**WHAT YOU ARE ASKED TO DO**
Please tally the lines in the records below that contain the string "height", matching case exactly, and give only that number.

**PROVIDED DATA**
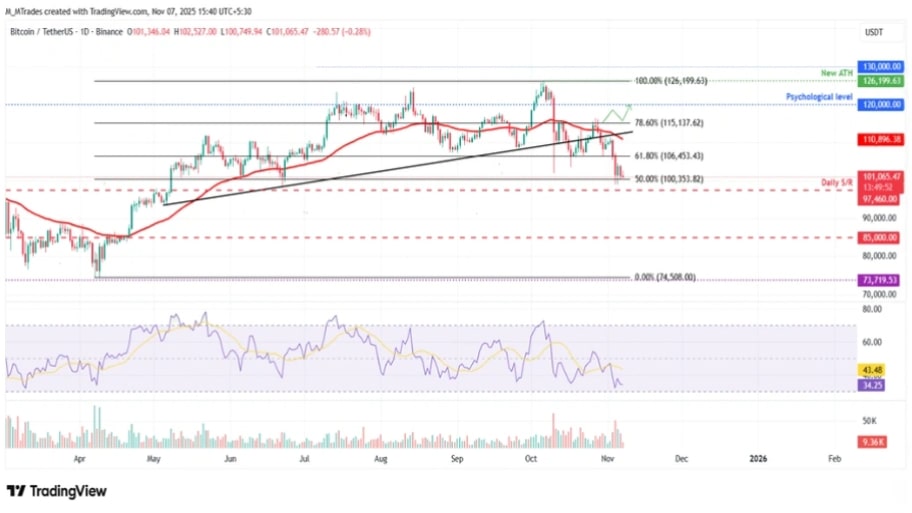Click the purple 34.25 RSI value tag
Screen dimensions: 912x513
pos(870,383)
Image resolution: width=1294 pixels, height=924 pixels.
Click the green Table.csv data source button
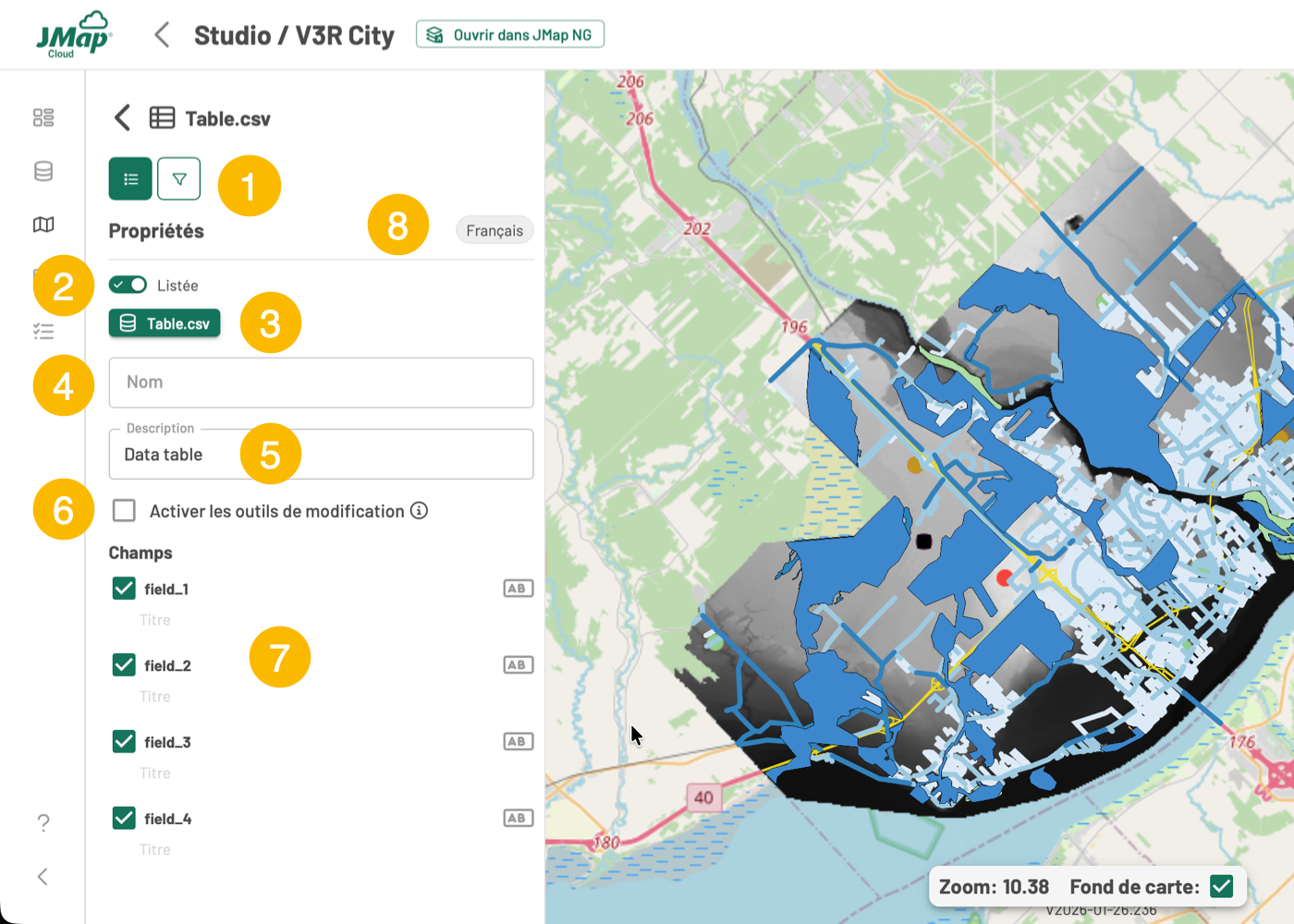coord(165,323)
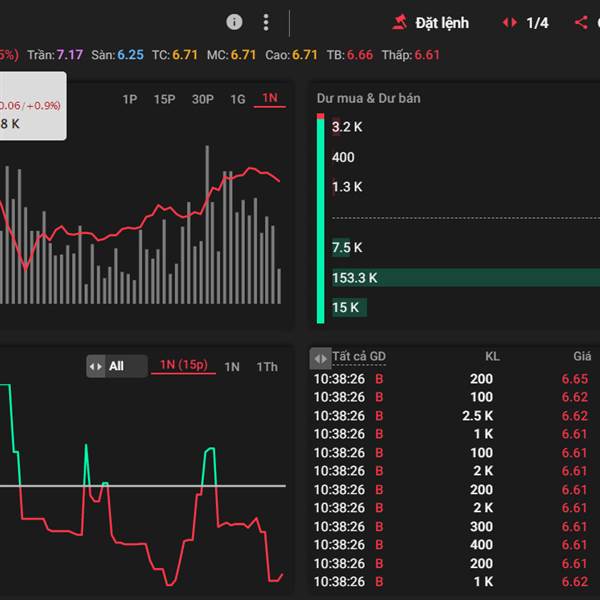Click the 153.3 K buy volume bar
Screen dimensions: 600x600
click(x=460, y=277)
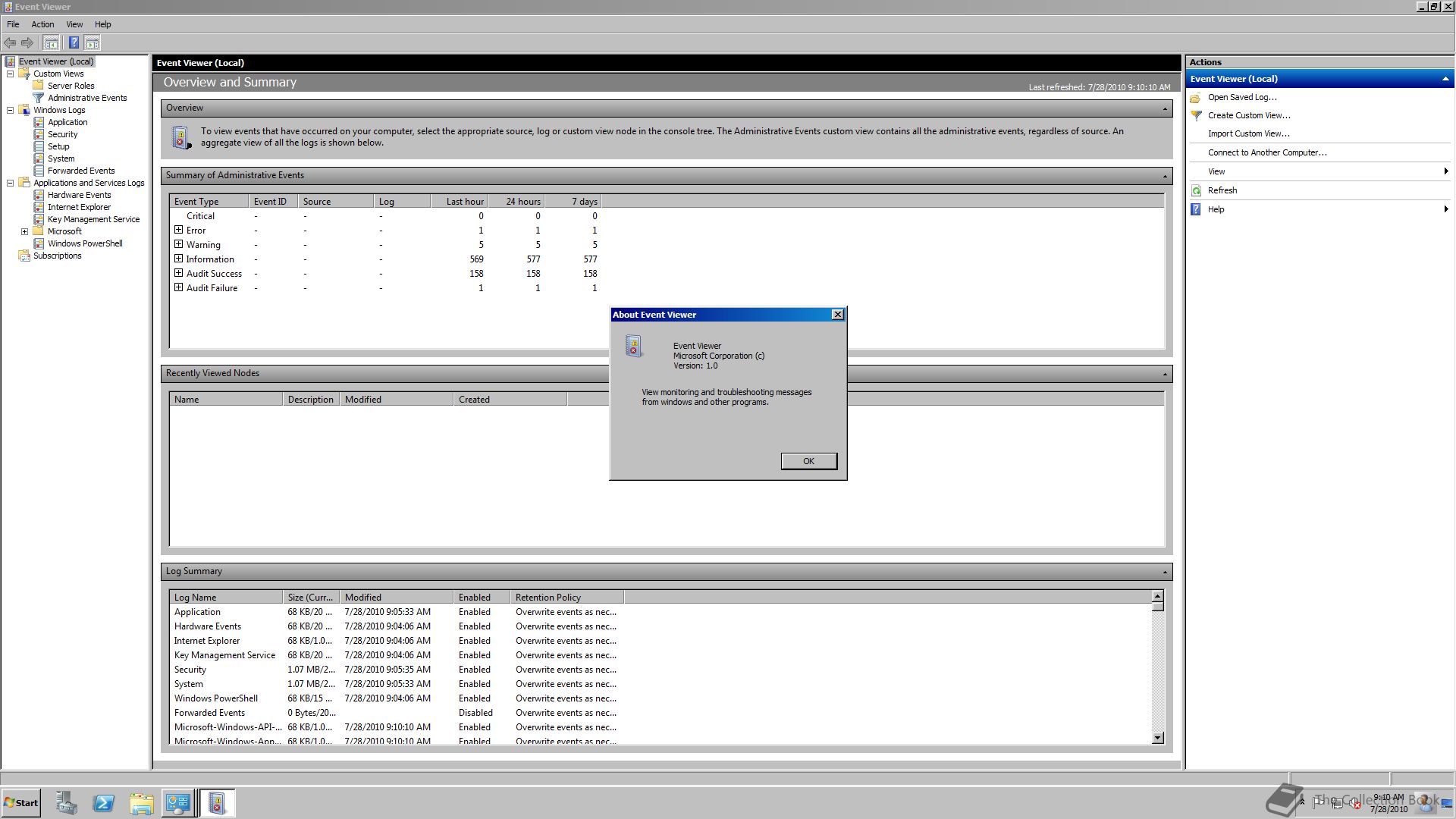Expand the Microsoft folder node
The height and width of the screenshot is (819, 1456).
24,231
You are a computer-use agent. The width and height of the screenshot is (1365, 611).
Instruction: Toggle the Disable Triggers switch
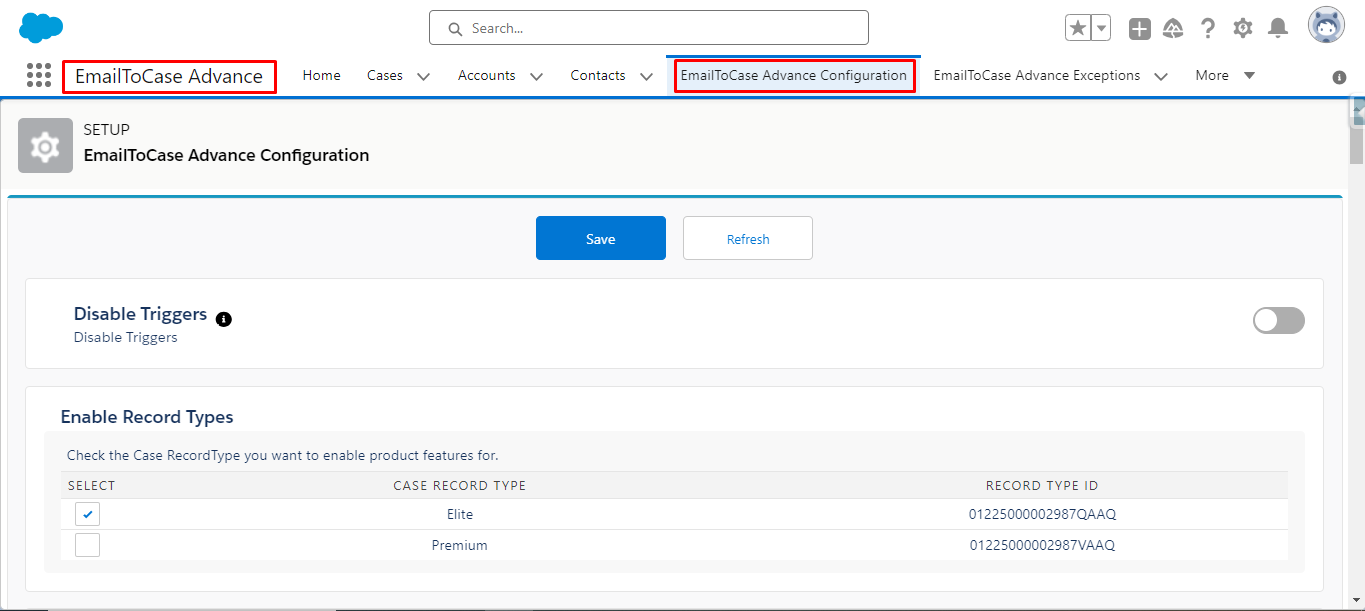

**FULL RESPONSE**
3